**TASK REQUIREMENTS**
1. Retype the stretch of the passage about the theology class from "Some months ago, I" through "own cultural contexts.".
2. Name every student who gave a presentation in the passage about the theology class.
3. Write what follows the last sentence of the passage about the theology class.

**SOURCE PASSAGE**
▼▼▼

Some months ago, I was teaching a class on the contribution of lived theologies from different cultural contexts to intercultural theological conversations. We focussed on experiences of the Holy Spirit in Pentecostalisms worldwide. Three of the students gave presentations on this theme, drawing on examples from their own cultural contexts.
Michael from Nigeria discussed a videoclip that included part of a sermon on the centrality of holiness by Reverend Kumuyi, the General Overseer of Deeper Life Christian Ministries in Lagos, Nigeria. Yolande from Hong Kong analysed a videoclip from a healing service at the Bread of Life Christian Church in Taipei, Taiwan. And Jonán presented a charismatic prayer meeting focused on the experience of the presence of God in an indigenas community in his home country of Guatemala.

▲▲▲

**EXCERPTED RECORDS**
▼▼▼

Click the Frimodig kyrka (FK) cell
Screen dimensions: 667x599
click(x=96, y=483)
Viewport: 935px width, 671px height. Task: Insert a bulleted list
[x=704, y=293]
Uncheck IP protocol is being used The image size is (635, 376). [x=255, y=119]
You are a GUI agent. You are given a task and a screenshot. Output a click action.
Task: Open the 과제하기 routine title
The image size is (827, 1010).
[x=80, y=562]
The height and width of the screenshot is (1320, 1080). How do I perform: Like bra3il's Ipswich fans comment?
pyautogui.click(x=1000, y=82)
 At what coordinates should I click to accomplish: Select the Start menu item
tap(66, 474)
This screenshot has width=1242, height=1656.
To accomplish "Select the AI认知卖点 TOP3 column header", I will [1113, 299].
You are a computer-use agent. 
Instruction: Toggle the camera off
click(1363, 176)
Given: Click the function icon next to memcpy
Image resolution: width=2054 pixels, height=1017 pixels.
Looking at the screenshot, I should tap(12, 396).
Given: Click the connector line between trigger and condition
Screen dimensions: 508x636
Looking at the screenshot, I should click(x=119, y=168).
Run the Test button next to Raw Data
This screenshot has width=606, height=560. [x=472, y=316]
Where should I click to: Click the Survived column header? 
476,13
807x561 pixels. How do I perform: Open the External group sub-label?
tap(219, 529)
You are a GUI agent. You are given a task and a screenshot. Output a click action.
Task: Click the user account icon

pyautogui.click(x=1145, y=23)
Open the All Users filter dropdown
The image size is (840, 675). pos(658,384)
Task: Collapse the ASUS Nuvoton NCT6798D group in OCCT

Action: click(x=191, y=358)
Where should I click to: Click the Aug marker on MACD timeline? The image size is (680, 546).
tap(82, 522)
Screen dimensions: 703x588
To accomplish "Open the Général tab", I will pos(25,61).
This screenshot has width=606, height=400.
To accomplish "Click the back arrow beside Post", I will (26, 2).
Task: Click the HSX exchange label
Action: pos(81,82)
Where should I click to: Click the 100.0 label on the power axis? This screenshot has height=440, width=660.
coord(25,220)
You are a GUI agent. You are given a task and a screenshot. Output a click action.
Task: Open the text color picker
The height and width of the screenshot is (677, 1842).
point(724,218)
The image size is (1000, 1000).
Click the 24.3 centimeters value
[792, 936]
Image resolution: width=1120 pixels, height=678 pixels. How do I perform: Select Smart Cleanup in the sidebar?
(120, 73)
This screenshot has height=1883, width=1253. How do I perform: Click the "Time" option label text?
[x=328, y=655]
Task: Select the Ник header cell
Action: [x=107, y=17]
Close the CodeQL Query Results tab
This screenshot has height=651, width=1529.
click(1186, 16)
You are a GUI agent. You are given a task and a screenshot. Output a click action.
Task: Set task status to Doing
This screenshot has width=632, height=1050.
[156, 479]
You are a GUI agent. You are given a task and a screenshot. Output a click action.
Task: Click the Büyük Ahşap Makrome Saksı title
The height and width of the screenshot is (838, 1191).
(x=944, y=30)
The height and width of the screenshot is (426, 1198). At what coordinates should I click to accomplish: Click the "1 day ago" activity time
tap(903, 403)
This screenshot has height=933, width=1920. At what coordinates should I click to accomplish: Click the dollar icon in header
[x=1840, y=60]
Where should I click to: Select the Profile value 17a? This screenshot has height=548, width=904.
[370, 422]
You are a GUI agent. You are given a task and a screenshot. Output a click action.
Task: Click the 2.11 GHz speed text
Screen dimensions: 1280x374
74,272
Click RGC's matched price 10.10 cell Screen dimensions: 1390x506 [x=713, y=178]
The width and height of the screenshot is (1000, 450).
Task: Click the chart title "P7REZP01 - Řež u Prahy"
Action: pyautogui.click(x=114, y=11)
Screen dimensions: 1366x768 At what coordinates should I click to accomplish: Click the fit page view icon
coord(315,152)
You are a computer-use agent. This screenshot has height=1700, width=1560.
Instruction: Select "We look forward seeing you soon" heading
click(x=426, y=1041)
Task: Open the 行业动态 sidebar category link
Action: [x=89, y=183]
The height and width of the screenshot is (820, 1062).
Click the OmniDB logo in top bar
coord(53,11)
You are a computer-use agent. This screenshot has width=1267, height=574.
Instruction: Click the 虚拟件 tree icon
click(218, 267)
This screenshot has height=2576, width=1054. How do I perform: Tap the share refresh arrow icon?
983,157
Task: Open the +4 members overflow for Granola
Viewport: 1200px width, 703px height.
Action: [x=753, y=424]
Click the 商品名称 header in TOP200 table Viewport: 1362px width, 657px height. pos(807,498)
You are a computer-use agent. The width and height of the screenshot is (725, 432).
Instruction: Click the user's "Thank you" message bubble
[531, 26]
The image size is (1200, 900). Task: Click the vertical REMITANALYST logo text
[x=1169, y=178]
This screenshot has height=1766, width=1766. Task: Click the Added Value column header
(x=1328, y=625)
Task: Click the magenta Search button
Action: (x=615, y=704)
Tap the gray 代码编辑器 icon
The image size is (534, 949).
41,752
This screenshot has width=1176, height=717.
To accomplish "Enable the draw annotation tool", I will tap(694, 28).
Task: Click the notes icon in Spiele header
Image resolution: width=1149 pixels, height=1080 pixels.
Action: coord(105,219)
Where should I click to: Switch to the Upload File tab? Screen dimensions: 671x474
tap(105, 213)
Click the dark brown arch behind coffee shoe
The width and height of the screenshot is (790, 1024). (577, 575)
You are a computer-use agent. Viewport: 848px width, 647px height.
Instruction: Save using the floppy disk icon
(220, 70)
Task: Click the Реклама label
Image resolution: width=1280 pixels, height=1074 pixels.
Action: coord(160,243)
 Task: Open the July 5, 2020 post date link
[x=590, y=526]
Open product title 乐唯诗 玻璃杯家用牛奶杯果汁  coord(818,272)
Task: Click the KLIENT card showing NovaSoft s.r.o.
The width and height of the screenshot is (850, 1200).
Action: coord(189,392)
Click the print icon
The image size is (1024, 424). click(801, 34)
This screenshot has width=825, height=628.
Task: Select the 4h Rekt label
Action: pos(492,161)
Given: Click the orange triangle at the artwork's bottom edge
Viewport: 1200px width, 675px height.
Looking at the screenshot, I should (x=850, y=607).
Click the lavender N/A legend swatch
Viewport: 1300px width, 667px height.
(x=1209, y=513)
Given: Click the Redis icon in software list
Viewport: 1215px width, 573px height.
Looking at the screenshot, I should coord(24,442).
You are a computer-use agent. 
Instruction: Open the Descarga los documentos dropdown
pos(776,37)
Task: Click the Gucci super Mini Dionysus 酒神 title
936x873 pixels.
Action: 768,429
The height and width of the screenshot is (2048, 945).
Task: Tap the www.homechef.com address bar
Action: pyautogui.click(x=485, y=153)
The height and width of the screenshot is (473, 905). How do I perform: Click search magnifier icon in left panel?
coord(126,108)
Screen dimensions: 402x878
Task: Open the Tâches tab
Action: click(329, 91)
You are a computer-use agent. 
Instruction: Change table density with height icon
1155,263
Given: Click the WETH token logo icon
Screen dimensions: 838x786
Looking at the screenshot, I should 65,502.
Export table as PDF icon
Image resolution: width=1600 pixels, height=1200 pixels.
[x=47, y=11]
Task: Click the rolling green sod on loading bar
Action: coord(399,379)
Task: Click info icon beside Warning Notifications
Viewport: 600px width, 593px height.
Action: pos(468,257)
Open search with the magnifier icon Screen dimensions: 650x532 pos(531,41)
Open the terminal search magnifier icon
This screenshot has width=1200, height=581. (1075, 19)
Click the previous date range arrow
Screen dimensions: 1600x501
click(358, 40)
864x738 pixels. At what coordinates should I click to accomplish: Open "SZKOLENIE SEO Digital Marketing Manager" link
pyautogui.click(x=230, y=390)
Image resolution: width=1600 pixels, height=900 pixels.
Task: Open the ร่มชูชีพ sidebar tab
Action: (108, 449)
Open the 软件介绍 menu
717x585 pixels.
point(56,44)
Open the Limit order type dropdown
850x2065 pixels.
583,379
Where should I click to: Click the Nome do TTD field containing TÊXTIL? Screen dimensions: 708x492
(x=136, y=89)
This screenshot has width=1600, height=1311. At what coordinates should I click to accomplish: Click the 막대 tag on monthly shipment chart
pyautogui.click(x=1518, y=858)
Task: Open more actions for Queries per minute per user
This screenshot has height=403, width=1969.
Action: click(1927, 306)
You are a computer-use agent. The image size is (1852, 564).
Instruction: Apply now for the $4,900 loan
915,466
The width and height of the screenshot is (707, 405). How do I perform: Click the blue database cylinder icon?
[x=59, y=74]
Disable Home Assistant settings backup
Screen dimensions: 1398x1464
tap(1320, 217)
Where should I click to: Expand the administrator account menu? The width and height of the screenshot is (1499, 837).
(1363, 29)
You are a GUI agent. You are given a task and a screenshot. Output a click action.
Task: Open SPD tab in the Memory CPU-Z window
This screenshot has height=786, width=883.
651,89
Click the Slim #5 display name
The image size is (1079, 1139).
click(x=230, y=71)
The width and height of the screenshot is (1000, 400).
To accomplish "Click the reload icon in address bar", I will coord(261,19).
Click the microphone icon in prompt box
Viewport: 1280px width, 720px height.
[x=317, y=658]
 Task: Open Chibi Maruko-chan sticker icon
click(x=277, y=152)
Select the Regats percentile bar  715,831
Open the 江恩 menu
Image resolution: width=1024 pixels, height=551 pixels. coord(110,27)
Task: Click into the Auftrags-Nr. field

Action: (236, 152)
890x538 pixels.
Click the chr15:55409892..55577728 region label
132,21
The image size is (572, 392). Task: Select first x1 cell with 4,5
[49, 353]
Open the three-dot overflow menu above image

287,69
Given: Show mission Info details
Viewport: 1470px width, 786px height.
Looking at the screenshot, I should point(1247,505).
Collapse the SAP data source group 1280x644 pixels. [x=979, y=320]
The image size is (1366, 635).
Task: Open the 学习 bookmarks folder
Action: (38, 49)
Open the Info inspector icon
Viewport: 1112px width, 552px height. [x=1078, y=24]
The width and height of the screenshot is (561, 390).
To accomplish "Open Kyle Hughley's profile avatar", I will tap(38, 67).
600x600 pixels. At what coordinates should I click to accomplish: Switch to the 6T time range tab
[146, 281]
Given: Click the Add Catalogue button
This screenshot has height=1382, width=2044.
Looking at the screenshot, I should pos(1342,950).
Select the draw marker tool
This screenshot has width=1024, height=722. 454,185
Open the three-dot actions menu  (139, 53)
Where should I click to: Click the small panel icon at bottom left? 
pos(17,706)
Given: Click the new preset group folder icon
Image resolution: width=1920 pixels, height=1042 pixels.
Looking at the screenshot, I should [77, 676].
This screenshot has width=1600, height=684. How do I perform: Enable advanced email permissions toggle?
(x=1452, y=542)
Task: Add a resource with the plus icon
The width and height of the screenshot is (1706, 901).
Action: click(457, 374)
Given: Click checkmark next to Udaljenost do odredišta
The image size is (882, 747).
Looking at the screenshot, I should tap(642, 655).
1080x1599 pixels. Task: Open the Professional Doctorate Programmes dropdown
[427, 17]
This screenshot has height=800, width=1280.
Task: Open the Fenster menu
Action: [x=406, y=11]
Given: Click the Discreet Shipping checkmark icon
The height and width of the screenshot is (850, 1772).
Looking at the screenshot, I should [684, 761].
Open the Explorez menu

▲▲▲

**EXERCISE RESULTS**
1.
Some months ago, I was teaching a class on the contribution of lived theologies from different cultural contexts to intercultural theological conversations. We focussed on experiences of the Holy Spirit in Pentecostalisms worldwide. Three of the students gave presentations on this theme, drawing on examples from their own cultural contexts.

2. Michael, Yolande, Jonán

3.
In courses on contextual and intercultural theology we often draw attention to the social and cultural circumstances that may have shaped these particular Pentecostal faith expressions. We could point to contexts of poverty (though not in the church in Taiwan), of primal religious influences and of certain moral traditions. These Pentecostal expressions had a strong couleur locale and the Guatemalan prayer meeting had a very different cultural outlook from the setting in Lagos. But we concluded that the central aspects of the worship services could be found in major churches in all three locations. I suddenly realised that, in this case, the Dutch Christians in the classroom formed the exception. Healing services that do not limit themselves to inner healing, but see people jump on stage are a relative fringe phenomenon in a Dutch Christian culture in which we expect healing first of all from the medical professions – appropriately prayed for, of course. We have little hope when the doctors say there is nothing else they can do. Furthermore, Christian communities with a radical holiness message tend to be small, because such a message is deeply countercultural in a context that sees moral freedom and autonomy as one of its highest values. We do encounter the type of prayer ministry aimed at an experience of the presence of God more often, although this may be because Dutch prayer ministries tend to limit God to the personal and spiritual domain, the place secular Europe assigns to religion.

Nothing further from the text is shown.